Ко всему прочему Столыпин действительно «был человеком властным и с каждым годом он все более и более подбирал вожжи»[658], что особенно проявилось в кадровом вопросе. Как вспоминает октябрист С.И. Шидловский, «назначение губернаторов Столыпин взял всецело в свои руки; Министерство внутренних дел никакого отношения к этому не имело, и даже соответствующие чины его ехидно посмеивались, называя губернаторов лейб-гвардией Петра Аркадьевича»[659]. Здесь, конечно, определенное передергивание фактов, так как все назначения на посты губернских начальников всегда осуществлялись с ведома, личного участия и за подписью государя, но нельзя не признать, что их кандидатуры (за исключением, пожалуй, военных губернаторов окраин) царю подбирал Столыпин. Петр Аркадьевич для большей эффективности политики правительства имел обыкновение замыкать деятельность губернаторов на собственной персоне. А между тем такой поворот дел не мог не вызвать недовольство Николая II, и впоследствии он посчитал неразумным соединять в одном лице руководство МВД и правительства[660].

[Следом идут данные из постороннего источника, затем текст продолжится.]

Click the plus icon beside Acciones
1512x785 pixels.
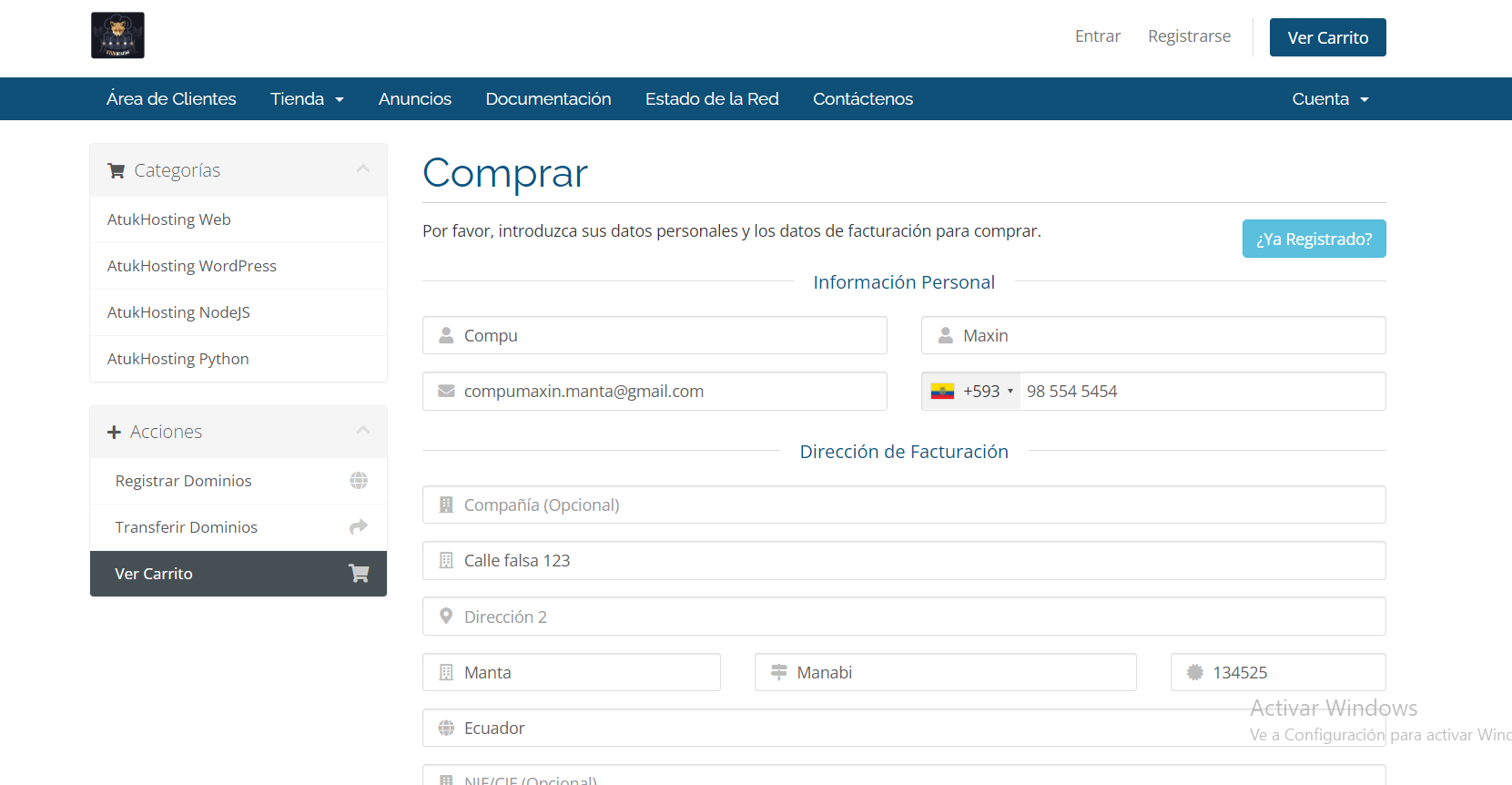tap(114, 433)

И все же возникшие противоречия еще долго оставались второстепенными. Государь по-прежнему весьма терпеливо относился к «своеволию» премьера. Раздражение было, но было и понимание, что Столыпин незаменимый человек, что такого сочетания нравственных и профессиональных качеств в нынешнее время едва ли еще встретишь[661]. Известно, что Столыпин хотел уйти в отставку и 1906, и в 1908[662], и в 1909 году. Но во всех случаях воля царя оставалась непреклонной: премьеру оставаться на своем месте.
Однако многие недоброжелатели Столыпина, порой сами того не ведая, стали проводниками еще более изощренных способов разрушения союза царя и премьера. Одним из таких сатанинских искусов стала «технология сломанного телефона». Так, с одобрения государя Столыпин наметил проведение волостной реформы. Однако проходивший 9–16 марта 1908 г. в Москве IV Съезд объединенного дворянства подавляющим большинством голосов выступил против. Московский губернский предводитель дворянства А.Д Самарин, человек нравственно безупречный, на встрече с Николаем II затронул реформу волостного суда, разумеется, с критических позиций. По словам графа Шереметева, которому Самарин передал разговор, государь «высказал, что не сочувствует “ломке”… Самарин спросил: Может ли он слова Государя передать дворянству, и получил разрешение»[663]. Но ведь Николай говорил не о самой реформе, а о недопустимых методах ее осуществления! Царю же приписали отрицание всего столыпинского проекта.
Какова степень сознательного участия противников Столыпина в этой технологии, сказать трудно. Людям свойственно ошибаться, порой искренне заблуждаться, отстаивая правду там, где ее нет. Но тот, кто из века в век сплетает из человеческих слабостей ловчие сети, всегда остается в своих кознях неизменным.
Столыпин сердечно переживал, когда видел эти попытки постороннего влияния на государя. По словам министра двора барона В.Б. Фредерикса, вспоминал товарищ министра внутренних дел С.Е. Крыжановский, Петр Аркадьевич, зайдя как-то к нему после всеподданнейшего доклада, сказал со слезами на глазах: «И кто это мне так гадит у Государя, я совсем его не узнаю»[664].